I think it’s important to not be total denialists about the fact that new construction can increase neighborhood desirability because agglomeration benefits are an important part of the case for urbanism.

Traditionally, economics has focused more on agglomeration benefits on the production side — people in related industries benefit from being in proximity to each other. But with more work going remote, I think we will see interest in the consumption amenities side growing. I’m often struck by the fact that New York is more expensive than Boston or D.C. (this is true whether you look at the central city or the whole metro area), even though it has lower wages and incomes. You often see this kind of rent/wage anomaly in places with particularly good or bad weather. Miami and Los Angeles are more expensive than you’d think based on their incomes and Minneapolis is cheaper — that’s because people don’t like the cold.

New York is different. I think people like New York because it’s a bigger city.

Or rather, I think lots of people don’t like big cities at all and wouldn’t want to live in any of these plays. But among the set of people who find the big northeastern cities congenial, New York is seen as the best because it’s biggest and densest and has the most stuff.

D.C.’s population has grown nearly 20 percent since I first moved here, and I would say that not only have a number of specific neighborhoods developed better neighborhood-serving retail amenities as part of that growth, but the city as a whole has become a better place to live. When restaurants sprout up in a neighborhood they are mostly neighborhood-serving restaurants, but a few of them will be “worth a trip” standouts. We have more movie theaters than we used to, one of the only cities that’s true of. There are multiple places you can go to throw an axe with your friends.

Again, this is not a case where “adding housing raised rents” exactly. But I do think it’s true that the influx of real estate investment dollars (both more houses and more commercial real estate) has created more amenities and raised demand for D.C. living. It’s a mistake to deny people’s intuition that development can spur demand, because at the end of the day, we are trying to convince people to be less fearful of investment.

The important thing for everyone to keep in mind is that there must be some kind of limit to this process or else cities could easily generate infinite economic growth and prosperity. Or to put it another way, if induced demand effects were really large and common, then that would only strengthen the case for upzoning because it would imply cities could be creating infinite levels of prosperity.

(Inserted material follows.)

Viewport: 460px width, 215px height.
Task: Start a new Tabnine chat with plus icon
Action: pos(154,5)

Suppose we did a broad upzoning all across D.C., and that led to a huge spurt of new construction, and that new construction led to lots of new amenities, and those new amenities created so much new demand that even though the city added residents, marginal prices were higher than ever. Well, thanks to those higher prices, we’d see more construction than ever. That would mean even more new residents and even more amenities and even higher demand. Lather, rinse, and repeat as the city’s population keeps growing, leading to ever-more amenities and ever-higher demand.

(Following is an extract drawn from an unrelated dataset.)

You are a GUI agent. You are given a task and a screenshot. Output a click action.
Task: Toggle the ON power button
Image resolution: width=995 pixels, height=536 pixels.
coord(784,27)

It’s true that this growth escalator might generate some downstream problems of higher rent.

But it would also be creating incredibly large amounts of jobs and income, to say nothing of tax revenue that could be used to improve public services or give cash assistance to the poor. Any scenario where investment begets more investment is a scenario where you want the investment.

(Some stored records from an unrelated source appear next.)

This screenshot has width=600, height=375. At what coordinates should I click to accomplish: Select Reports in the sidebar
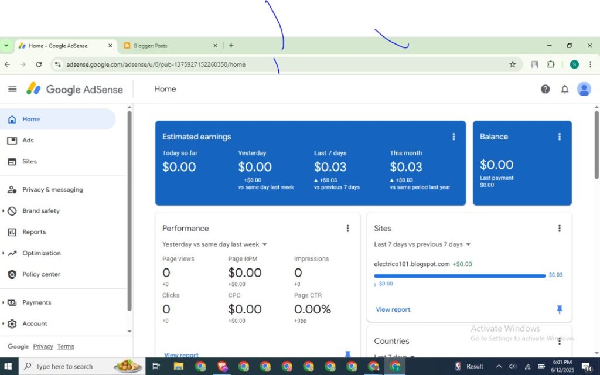pos(34,232)
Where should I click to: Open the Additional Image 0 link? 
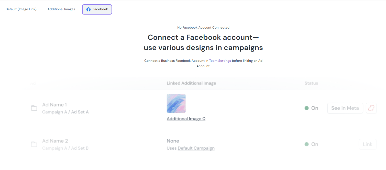(186, 119)
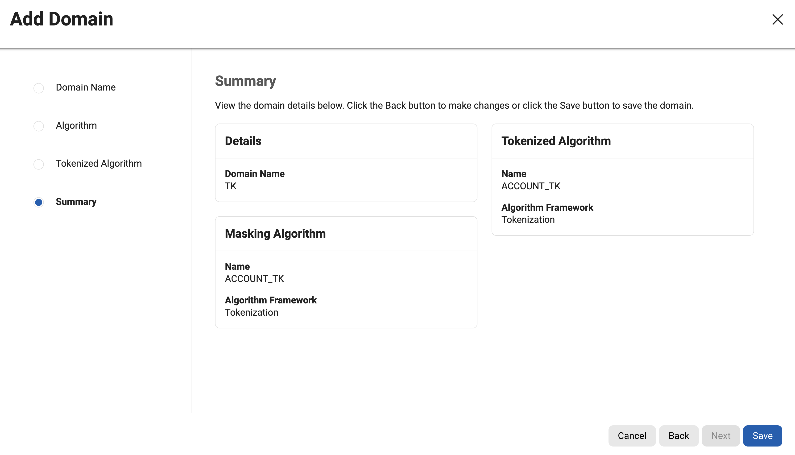The width and height of the screenshot is (795, 455).
Task: Click the disabled Next button
Action: [721, 436]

The fact that we don’t see any city anywhere doing this is good reason to believe that it won’t work because it’s not, as a rule, true that new development leads to higher rents. I think the boring truth is that this is only true in certain very particular cases, but those cases happen to be memorable precisely because a sudden spurt of growth and investment is unusual. But if it does happen, we should see it as good — just as other things that increase demand like better schools or new parks or safer streets or useful infrastructure are good.